Astronomers and physicists have been determining the universe’s age by counting the years since the Big Bang and examining the oldest stars by looking at the redshift of light from far-off galaxies. Thus, using the Lambda-CDM concordance model, the age of our universe was estimated in 2021 to be 13.797 billion years, thanks to new methodologies and technological advancements.
However, many scientists have been puzzled by the existence of stars that are older than the estimated age of our universe and by the discovery of early galaxies. Furthermore, they’re surprisingly small in size, adding another layer of mystery to the equation.
A new study challenges the dominant cosmological model, suggesting that our universe could be twice as old as current estimates. The study sheds new light on the so-called “impossible early galaxy problem.
Author Rajendra Gupta, adjunct professor of physics in the Faculty of Science at the University of Ottawa, said, “Our newly-devised model stretches the galaxy formation time by several billion years, making the universe 26.7 billion years old, and not 13.7 as previously estimated.”
According to Zwicky’s tired light theory, the progressive energy loss by photons over enormous cosmic distances causes the redshift of light from distant galaxies. It appeared to contradict observations, though. However, Gupta discovered that “it becomes possible to reinterpret the redshift as a hybrid phenomenon, rather than solely due to expansion, by allowing this theory to coexist with the expanding universe.”

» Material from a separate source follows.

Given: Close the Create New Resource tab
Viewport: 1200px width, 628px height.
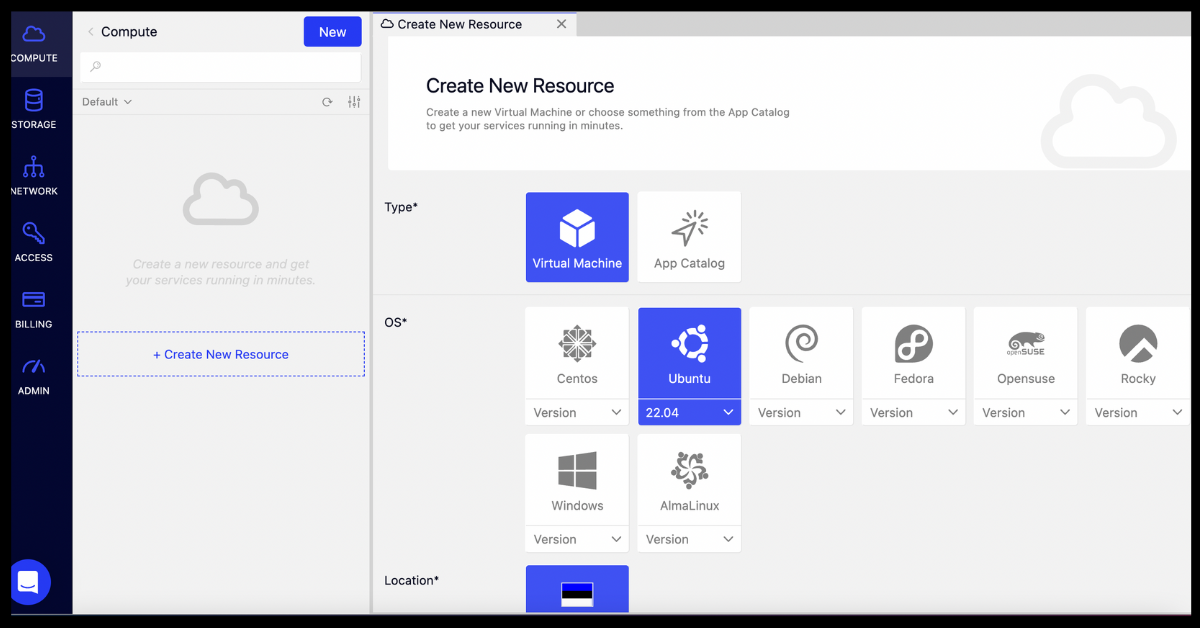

Gupta also introduced the idea of evolving “coupling constants,” as hypothesized by Paul Dirac. Fundamental physical constants, known as coupling constants, control how particles interact with one another. These constants might have changed throughout time, according to Dirac.
The formation period of the early galaxies discovered by the Webb telescope at high redshifts can be increased from a few hundred million years to several billion years by allowing them to evolve. This offers a more logical justification for these old galaxies’ high degree of mass and growth.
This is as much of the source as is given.